**What you have to do:** Set down exactly the lines below between the line holding "You are a GUI" and the line holding "[button] (105, 210)", inclusive; no other line belongs in the answer.

**Records shown:**
┌──

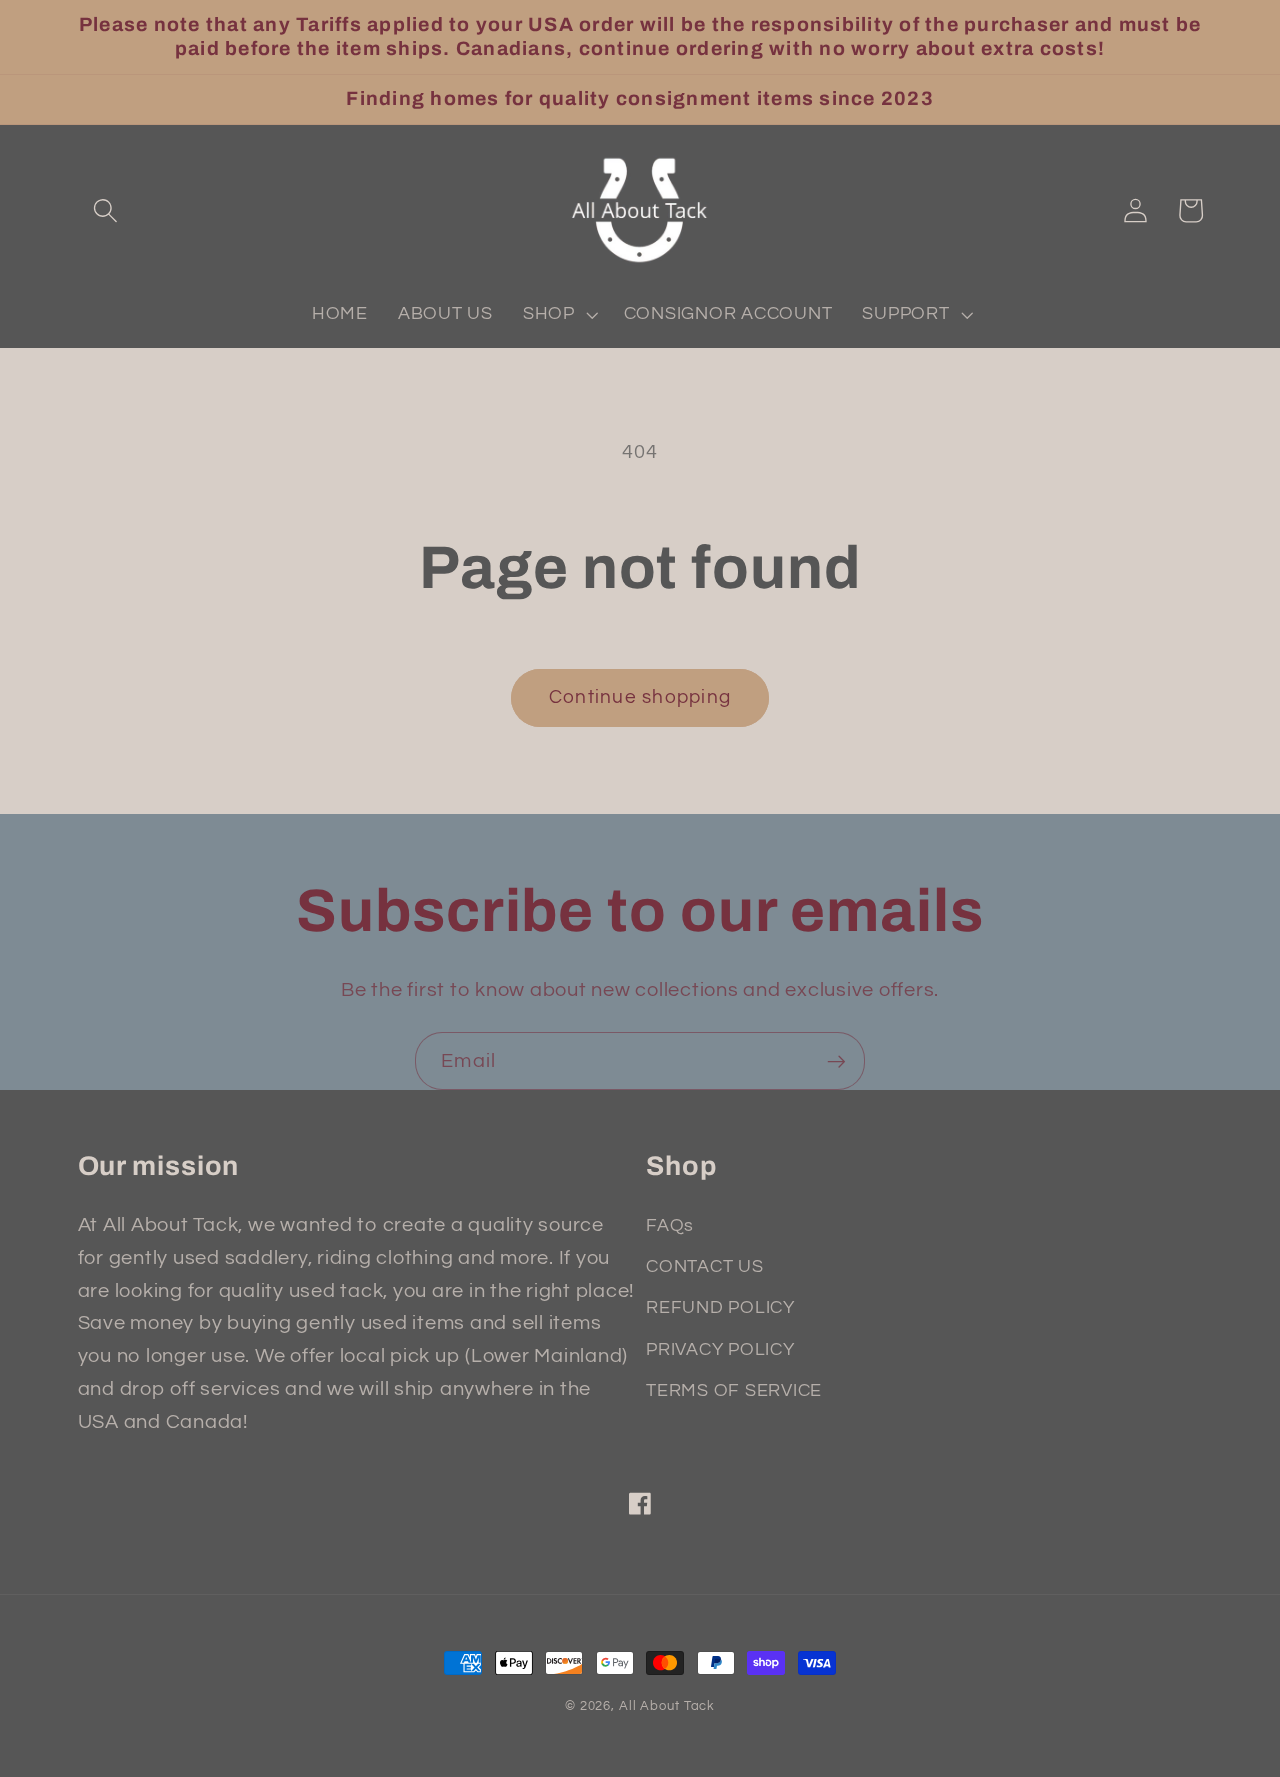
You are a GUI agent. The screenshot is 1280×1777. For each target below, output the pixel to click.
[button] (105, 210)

└──
┌──

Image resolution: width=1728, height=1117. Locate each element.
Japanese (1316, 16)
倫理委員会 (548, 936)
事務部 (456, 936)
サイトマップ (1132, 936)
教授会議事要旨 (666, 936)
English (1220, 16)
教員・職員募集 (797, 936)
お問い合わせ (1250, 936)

└──

**Result:**
You are a GUI agent. The screenshot is 1280×1777. For each target below, output the pixel to click.
[button] (105, 210)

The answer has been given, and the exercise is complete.